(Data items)
- Opening Delimiter -

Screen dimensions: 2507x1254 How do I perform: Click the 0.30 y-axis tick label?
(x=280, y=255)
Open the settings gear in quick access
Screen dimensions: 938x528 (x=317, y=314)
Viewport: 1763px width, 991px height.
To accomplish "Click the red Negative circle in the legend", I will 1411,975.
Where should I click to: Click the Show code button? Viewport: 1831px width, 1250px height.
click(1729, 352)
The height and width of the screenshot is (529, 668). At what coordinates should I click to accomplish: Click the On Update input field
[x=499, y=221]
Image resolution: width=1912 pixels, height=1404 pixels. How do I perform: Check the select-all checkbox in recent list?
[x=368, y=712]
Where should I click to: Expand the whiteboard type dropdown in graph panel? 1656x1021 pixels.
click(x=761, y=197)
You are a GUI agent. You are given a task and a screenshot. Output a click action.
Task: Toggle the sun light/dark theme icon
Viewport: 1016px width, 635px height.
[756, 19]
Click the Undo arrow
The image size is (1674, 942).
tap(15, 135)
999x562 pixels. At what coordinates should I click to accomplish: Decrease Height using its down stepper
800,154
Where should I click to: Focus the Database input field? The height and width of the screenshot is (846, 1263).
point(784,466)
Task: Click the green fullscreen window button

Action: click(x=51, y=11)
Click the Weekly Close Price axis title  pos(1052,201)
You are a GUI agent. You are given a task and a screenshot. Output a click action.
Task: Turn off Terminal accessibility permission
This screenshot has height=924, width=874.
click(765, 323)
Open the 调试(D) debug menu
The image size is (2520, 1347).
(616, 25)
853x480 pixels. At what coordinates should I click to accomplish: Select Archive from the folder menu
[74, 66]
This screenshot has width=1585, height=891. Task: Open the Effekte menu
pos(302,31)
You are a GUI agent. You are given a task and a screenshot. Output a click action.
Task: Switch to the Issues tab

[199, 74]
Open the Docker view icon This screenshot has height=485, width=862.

- Closing Delimiter -

TRY IT ::
Output the data in full, exactly as it stands.

EXPECTED OUTPUT ::
Screen dimensions: 2507x1254 How do I perform: Click the 0.30 y-axis tick label?
(x=280, y=255)
Open the settings gear in quick access
Screen dimensions: 938x528 (x=317, y=314)
Viewport: 1763px width, 991px height.
To accomplish "Click the red Negative circle in the legend", I will 1411,975.
Where should I click to: Click the Show code button? Viewport: 1831px width, 1250px height.
click(1729, 352)
The height and width of the screenshot is (529, 668). At what coordinates should I click to accomplish: Click the On Update input field
[x=499, y=221]
Image resolution: width=1912 pixels, height=1404 pixels. How do I perform: Check the select-all checkbox in recent list?
[x=368, y=712]
Where should I click to: Expand the whiteboard type dropdown in graph panel? 1656x1021 pixels.
click(x=761, y=197)
You are a GUI agent. You are given a task and a screenshot. Output a click action.
Task: Toggle the sun light/dark theme icon
Viewport: 1016px width, 635px height.
[756, 19]
Click the Undo arrow
The image size is (1674, 942).
tap(15, 135)
999x562 pixels. At what coordinates should I click to accomplish: Decrease Height using its down stepper
800,154
Where should I click to: Focus the Database input field? The height and width of the screenshot is (846, 1263).
point(784,466)
Task: Click the green fullscreen window button

Action: click(x=51, y=11)
Click the Weekly Close Price axis title  pos(1052,201)
You are a GUI agent. You are given a task and a screenshot. Output a click action.
Task: Turn off Terminal accessibility permission
This screenshot has height=924, width=874.
click(765, 323)
Open the 调试(D) debug menu
The image size is (2520, 1347).
(616, 25)
853x480 pixels. At what coordinates should I click to accomplish: Select Archive from the folder menu
[74, 66]
This screenshot has width=1585, height=891. Task: Open the Effekte menu
pos(302,31)
You are a GUI agent. You are given a task and a screenshot. Output a click action.
Task: Switch to the Issues tab

[199, 74]
Open the Docker view icon This screenshot has height=485, width=862.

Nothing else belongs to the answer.